Başlangıç anı dalgalar hâlinde organize ediliyor. Hangi dalgada başlayacağınız kayıt sırasında belirteceğiniz finiş zamanına göre belirleniyor. Yalan atmayın, yoksa yalnız kalırsınız!
Yarış Staten Island’dan başlıyor ve Verrazano Narrows Köprüsü üzerinden Brooklyn’e ilerliyor. Brooklyn caddeleri boyunca neredeyse her köşe başında canlı müzik yapan gruplar sizi karşılıyor, Manhattan’a geçene kadar genelde müzik türü rock, blues ve country olarak değişiyor. Manhattan’da yarışın Harlem’e doğru ilerlemesiyle birlikte pop, hip-hop dj’leri karşınıza çıkıyor.
Tüm koşu boyunca tempocular ellerinde hedef bitiş zamanı yazan pankartlarla koşuyorlar. Kendinize en uygun tabelayı gördüğünüz an ona yapışın, genelde bir toplulukla koşmak daha iyidir.
Rota içerisindeki en ciddi eğimleri köprüler temsil ediyor. İnsanın sabrı buralarda biraz zorlanabilir. Ancak su ve diğer içecek istasyonları yerli yerine kurulmuş ve gayet uzun. Yarış boyunca susuzluk çekmezsiniz. Ayrıca jel ve enerji içeceği almanız da mümkün. Bir de ilk yardım istasyonları var, tuzsuz kalmanız hâlinde hemen bir tanesini ziyaret edebilirsiniz.
Yarışın bitimine 4 kilometre kala Central Park’a giriyorsunuz. Tabii yarışın sonu olması itibariyle ilk izlenim hoşunuza gitmeyebilir. Bu yüzden parkı koşmadan önce gezmek iyidir!
Önemli Tavsiyeler
Yarışın ilk startı 9.40 ama Staten Island’a geçen feribotlar 5.15 ve 5.45’te kalkıyor. Bu da feribot kalktıktan sonra yarışa kadar en az 5 saatlik bir süre demek. Yarış öncesi besininizi, beslenme çantası şeklinde hazırlamanız lazım yoksa yarışa depolar boş başlarsınız.

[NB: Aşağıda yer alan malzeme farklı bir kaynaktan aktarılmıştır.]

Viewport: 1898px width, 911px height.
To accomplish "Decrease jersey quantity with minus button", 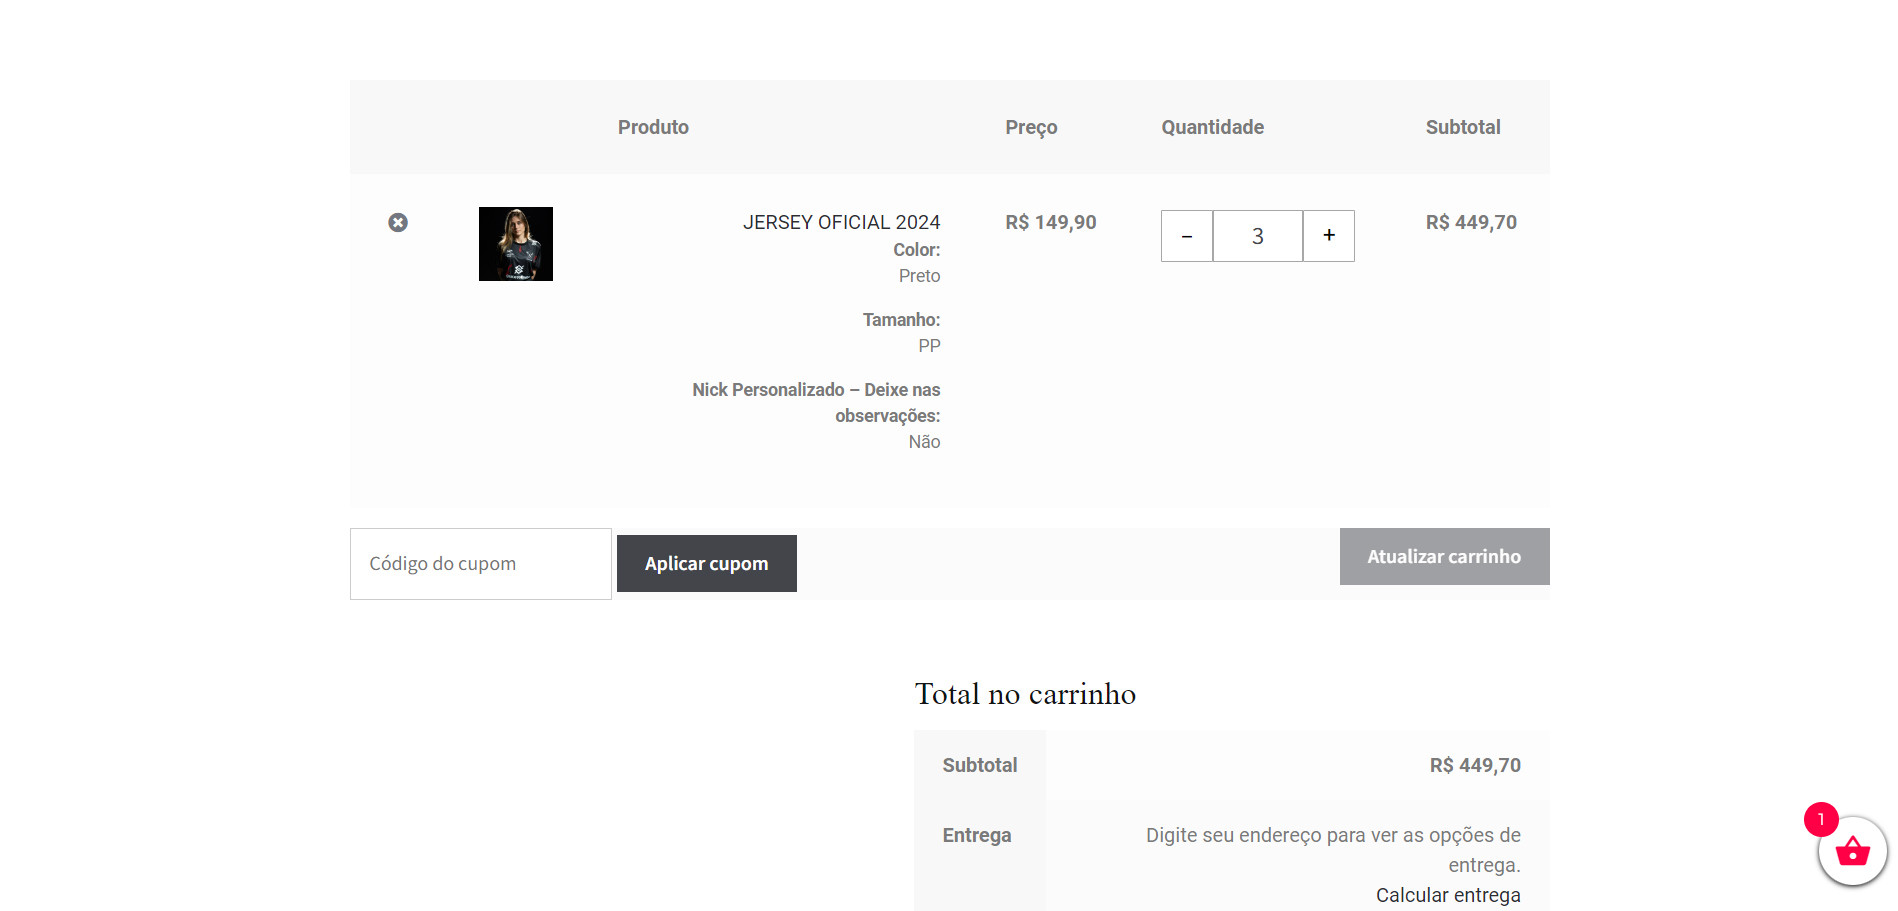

Staten Island’a geçtikten sonra feribot iskelesinde 7.30’a kadar takılın. Hem sıcak hem de tuvalet var. Sonrasında otobüslerle yarış alanına geçiş var.
Kasım ayı New York’da soğuk geçer. Geçtiğimiz sene startta 30knot üzerinde esen rüzgar bir çok sporcunun şapkasının uçmasına neden oldu. Bu yüzden illa kafanıza bir şey takacaksanız bere daha iyi olacaktır.
Soğuk demişken, bizim ülkedeki organizasyonların aksine çantanızı bırakabileceğiniz son saat 8.10, ardından servisler kalkıyor. Bu da demek ki en az 1 buçuk saat startı bekleyeceksiniz. İlk dalgada değilseniz bu süre daha da uzar. O havada koşu şortu ile kalmak istemezsiniz. Bu yüzden artık giymek istemediğiniz bir eşofman takımı ile başlangıç çizgisine gidin. Türkiye’den taşımak istemezseniz bit pazarından da alabilirsiniz.
Bitiş çizgisini geçtikten sonra çantanızı almak ve tekrar metroya yürümek için uzun bir yolunuz olacak. Sonrasında giymek için gerçekten kalın kıyafetleri çantanıza koyun. (Geçen sene saati açık unuttuğum için ölçtüm, bitiş çizgisinden metroya 6 kilometreden fazla yürümüşüm)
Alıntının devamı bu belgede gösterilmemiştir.